The dealer chuckled. ‘You come to me on Christmas Day,’ he resumed, ‘when you know that I am alone in my house, put up my shutters, and make a point of refusing business. Well, you will have to pay for that; you will have to pay for my loss of time, when I should be balancing my books; you will have to pay, besides, for a kind of manner that I remark in you to-day very strongly. I am the essence of discretion, and ask no awkward questions; but when a customer cannot look me in the eye, he has to pay for it.’ The dealer once more chuckled; and then, changing to his usual business voice, though still with a note of irony, ‘You can give, as usual, a clear account of how you came in to the possession of the object?’ he continued. ‘Still your uncle’s cabinet? A remarkable collector, sir!’
And the little pale, round-shouldered dealer stood almost on tiptoe, looking over the top of his gold spectacles, and nodding his head with every mark of disbelief. Markheim returned his gaze with one of infinite pity, and a touch of horror.
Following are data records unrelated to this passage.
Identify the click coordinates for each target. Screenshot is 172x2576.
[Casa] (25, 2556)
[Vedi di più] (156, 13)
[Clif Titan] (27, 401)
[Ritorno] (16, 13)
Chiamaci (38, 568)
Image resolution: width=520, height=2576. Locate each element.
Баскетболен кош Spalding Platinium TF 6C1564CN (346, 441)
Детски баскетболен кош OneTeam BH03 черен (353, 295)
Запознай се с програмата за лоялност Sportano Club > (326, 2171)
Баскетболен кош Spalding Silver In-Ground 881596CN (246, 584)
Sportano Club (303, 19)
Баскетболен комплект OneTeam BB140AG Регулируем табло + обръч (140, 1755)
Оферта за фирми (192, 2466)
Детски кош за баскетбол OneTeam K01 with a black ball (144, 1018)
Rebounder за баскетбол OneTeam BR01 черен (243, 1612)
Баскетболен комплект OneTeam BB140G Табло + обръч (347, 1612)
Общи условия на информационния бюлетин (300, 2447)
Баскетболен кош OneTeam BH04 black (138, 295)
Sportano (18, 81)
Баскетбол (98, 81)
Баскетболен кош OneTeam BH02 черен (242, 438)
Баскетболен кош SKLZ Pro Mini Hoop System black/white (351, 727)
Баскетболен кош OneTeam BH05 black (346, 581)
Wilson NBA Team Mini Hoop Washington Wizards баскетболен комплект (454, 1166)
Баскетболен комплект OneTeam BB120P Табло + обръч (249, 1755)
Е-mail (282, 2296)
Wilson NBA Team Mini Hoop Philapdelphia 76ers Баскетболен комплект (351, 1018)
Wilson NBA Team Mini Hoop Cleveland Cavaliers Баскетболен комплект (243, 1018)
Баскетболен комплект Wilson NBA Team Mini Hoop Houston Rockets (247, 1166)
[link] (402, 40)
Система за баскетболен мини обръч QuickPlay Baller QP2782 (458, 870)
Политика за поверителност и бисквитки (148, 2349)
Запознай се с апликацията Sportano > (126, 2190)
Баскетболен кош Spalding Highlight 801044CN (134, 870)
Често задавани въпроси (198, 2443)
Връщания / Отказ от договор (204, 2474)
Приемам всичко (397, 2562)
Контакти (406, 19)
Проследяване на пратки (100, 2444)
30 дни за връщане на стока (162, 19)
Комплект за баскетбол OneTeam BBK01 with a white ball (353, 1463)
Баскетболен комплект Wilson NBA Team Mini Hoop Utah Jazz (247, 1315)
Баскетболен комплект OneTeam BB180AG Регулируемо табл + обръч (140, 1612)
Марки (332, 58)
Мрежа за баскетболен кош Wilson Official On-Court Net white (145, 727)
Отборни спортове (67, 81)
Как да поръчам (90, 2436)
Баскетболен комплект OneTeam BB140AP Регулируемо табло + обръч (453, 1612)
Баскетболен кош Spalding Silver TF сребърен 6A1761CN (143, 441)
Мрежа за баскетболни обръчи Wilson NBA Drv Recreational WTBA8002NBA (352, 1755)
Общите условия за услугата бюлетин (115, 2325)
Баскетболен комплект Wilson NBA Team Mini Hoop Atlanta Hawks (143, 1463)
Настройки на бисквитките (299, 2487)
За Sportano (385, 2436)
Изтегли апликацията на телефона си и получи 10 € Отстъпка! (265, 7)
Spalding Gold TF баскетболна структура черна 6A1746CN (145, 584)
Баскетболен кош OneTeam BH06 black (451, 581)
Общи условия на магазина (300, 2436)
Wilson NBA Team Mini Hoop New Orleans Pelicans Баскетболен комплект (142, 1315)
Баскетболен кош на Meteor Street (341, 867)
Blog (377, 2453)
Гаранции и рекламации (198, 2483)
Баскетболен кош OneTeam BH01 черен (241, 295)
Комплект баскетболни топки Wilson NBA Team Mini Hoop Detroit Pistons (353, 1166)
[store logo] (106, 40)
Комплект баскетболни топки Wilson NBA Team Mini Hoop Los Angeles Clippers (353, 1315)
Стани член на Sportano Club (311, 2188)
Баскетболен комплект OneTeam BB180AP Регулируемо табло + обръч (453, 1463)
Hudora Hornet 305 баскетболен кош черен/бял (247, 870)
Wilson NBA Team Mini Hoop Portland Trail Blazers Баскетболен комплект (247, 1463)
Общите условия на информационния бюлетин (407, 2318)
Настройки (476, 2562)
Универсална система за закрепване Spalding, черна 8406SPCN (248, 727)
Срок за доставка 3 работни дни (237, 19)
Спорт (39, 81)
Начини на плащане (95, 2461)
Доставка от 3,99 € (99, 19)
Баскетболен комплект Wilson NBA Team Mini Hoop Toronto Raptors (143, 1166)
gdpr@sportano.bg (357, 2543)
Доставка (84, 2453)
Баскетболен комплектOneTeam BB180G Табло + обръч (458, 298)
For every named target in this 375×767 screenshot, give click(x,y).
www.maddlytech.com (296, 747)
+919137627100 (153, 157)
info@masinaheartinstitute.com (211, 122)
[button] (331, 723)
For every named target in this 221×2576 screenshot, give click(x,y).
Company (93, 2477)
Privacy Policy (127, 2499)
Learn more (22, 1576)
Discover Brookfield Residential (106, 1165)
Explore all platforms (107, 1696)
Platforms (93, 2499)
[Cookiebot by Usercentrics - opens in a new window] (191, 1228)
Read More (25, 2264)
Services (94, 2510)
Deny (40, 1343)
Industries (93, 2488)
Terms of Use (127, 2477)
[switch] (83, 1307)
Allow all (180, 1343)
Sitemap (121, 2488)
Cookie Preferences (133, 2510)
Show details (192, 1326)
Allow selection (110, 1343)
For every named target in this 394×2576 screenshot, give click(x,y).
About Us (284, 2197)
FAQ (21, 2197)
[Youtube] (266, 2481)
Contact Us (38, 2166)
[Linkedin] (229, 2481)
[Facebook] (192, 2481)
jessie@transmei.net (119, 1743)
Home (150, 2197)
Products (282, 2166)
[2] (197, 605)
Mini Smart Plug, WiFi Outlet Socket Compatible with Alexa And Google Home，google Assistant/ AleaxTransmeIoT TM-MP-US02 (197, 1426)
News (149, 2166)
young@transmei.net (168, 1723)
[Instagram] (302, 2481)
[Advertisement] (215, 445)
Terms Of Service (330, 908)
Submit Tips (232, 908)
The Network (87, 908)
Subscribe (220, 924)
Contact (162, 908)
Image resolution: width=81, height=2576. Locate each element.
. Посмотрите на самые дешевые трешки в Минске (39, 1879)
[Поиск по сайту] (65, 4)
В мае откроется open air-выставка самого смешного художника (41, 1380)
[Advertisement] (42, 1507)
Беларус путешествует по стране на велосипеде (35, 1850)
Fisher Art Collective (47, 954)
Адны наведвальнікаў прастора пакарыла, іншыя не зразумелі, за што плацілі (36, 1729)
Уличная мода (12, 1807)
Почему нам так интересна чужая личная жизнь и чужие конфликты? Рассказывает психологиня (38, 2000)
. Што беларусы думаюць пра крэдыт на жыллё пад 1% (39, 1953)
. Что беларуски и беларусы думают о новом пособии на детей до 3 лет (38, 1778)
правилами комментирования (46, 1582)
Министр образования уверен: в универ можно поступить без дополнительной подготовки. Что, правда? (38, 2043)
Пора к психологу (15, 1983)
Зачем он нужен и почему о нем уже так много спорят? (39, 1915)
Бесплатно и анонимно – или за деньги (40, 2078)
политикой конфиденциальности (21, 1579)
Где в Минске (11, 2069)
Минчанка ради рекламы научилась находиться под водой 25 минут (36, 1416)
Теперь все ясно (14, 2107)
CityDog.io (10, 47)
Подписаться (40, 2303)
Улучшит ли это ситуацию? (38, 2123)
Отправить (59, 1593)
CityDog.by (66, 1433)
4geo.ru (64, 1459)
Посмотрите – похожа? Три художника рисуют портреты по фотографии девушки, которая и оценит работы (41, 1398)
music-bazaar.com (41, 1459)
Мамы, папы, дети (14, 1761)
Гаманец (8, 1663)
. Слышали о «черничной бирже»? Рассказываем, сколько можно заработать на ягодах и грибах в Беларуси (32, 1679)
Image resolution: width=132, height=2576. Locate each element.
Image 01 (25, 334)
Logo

‘This time,’ said he, ‘you are in error. I have not come to sell, but to buy. I have no curios to dispose of; my uncle’s cabinet is bare to the wainscot; even were it still intact, I have done well on the Stock Exchange, and should more likely add to it than otherwise, and my errand to-day is simplicity itself. I seek a Christmas present for a lady,’ he continued, waxing more fluent as he struck into the speech he had prepared; ‘and certainly I owe you every excuse for thus disturbing you upon so small a matter. But the thing was neglected yesterday; I must produce my little compliment at dinner; and, as you very well know, a rich marriage is not a thing to be neglected.’